What to work on
1 - From the forum thread about the leather sheath, set down the passage starting at "I wanted to" and ending at "for sharing it.".
2 - In the forum thread about the leather sheath, roughly how many holes were put in the sheath for hand stitching?
3 - Extend the forum thread about the leather sheath, picking up after its final post.

Text block
I wanted to add for the guys just starting with sheaths..
this sheath has almost 140 holes put in it for hand stitching,
two needles on the ends of tapered
hand sewing shoe makers thread
so that's over 280 times a needle goes through this sheath
after back stitching.
gray-rao.JPG
 
That is beautiful!

I have only made sheaths in Kydex to this point, but am truly in awe of talent like that with leather.

Thanks for sharing it.

Tom
 
That's pretty tooling! I like the overall design of the pouch & belt slot. Very neat job of flowing the stitching together where the rows join. Not crazy about fringes in general, but my guess is that this is for a cowboy shooter or rendezvous enthusiast so I won't argue with their taste (while they are armed anyway :) :p ).

Since the sheath goes under the belt, is it lined with kydex or is the stiffness of the leather enough to keep the sheath from collapsing when the blade is extracted? (This question from someone who has to cinch his belt pretty tight these days to keep his britches up. ;) )
 
Nice work, Dan. Keep it up and we'll nominate you the Grand Poobah Leather Guru of New England! All kidding aside... well done.

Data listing
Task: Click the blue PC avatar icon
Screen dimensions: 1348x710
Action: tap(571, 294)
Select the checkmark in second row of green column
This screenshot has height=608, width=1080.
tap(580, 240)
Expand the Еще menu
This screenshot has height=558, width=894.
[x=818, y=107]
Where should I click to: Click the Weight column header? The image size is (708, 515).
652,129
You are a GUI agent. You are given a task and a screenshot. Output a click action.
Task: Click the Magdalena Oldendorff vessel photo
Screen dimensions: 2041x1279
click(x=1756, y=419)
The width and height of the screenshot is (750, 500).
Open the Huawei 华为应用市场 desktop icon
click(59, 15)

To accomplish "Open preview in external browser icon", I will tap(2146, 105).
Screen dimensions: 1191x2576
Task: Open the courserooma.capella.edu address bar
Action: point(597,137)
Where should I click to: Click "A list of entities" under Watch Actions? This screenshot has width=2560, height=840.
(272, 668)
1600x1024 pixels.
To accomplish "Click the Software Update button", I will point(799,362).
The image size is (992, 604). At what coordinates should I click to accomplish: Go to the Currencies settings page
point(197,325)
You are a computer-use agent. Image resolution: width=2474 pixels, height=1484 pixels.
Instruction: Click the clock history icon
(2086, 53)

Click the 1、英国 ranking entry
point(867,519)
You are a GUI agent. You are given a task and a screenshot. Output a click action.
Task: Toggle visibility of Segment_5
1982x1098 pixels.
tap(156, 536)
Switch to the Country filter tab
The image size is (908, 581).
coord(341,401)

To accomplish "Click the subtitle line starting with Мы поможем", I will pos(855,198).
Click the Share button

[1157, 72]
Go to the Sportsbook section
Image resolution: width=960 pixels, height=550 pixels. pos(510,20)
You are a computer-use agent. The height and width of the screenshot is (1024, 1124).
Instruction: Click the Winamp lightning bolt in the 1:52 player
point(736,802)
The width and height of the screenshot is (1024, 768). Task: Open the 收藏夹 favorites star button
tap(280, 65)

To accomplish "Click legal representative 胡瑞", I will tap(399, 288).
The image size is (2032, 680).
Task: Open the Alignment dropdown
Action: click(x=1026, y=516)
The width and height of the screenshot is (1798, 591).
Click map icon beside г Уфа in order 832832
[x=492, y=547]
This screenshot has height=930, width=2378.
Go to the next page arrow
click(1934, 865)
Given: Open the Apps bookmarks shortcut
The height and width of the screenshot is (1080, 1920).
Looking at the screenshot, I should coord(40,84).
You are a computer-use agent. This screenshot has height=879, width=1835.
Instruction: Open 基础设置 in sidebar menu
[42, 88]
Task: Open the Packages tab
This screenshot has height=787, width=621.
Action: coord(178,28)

Answers below
1 -
I wanted to add for the guys just starting with sheaths..
this sheath has almost 140 holes put in it for hand stitching,
two needles on the ends of tapered
hand sewing shoe makers thread
so that's over 280 times a needle goes through this sheath
after back stitching.
gray-rao.JPG
 
That is beautiful!

I have only made sheaths in Kydex to this point, but am truly in awe of talent like that with leather.

Thanks for sharing it.

2 - Almost 140.

3 -
Thanks guys

J
I got mail today, thanks, extra wasn't necessary
I owe Tess a back rub, you a pat on the head :D
and I'll give Danny a pat on the back
of coarse I'll want the burp cloth.:D :confused:


for Danny: not you :) :D


RokJok
it's made of 14-15 oz leather and pretty stiff.
I wouldn't cinch it up real tight we'll see :)
 
That sheath is very nicely done, Dan. It has to be extremely sturdy when made from saddle skirting. Any particulasr reason for using such heavy leather? Sandy
 
thanks Sandy
it was the customers request
as was the over all design I had to change a few things
that just wouldn't work with his design and he was OK with that.
a collaboration between us both I guess you'd say..:)

I wanted to add for the guys just starting with sheaths..
this sheath has almost 140 holes for hand stitching,
two needles on the ends of tapered
hand sewing shoe makers thread
so that's over 280 times a needle goes through this sheath
after back stitching.

:)
 
14 oz Ugggh! I know the type - they think the thicker the better???
Then again "the customer is always right". NOT!

Nicely done Dan - that slotted style sheath was used a lot by the old Mtn Men and Indians - when the belt wraps over the top like that it really makes for a secure set up. Don't know if I've seen a "convertible" like that one like that before though.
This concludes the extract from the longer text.